(The data)
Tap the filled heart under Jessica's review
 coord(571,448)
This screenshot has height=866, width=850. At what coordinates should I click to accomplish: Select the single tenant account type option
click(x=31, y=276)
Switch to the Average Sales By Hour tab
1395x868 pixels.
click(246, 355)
(End The data)
### [What you are asked to do]
Reproduce, exactly and with both ends included, every line from the one that contains "This screenshot has" to the end of the listing above.

### [Answer box]
This screenshot has height=866, width=850. At what coordinates should I click to accomplish: Select the single tenant account type option
click(x=31, y=276)
Switch to the Average Sales By Hour tab
1395x868 pixels.
click(246, 355)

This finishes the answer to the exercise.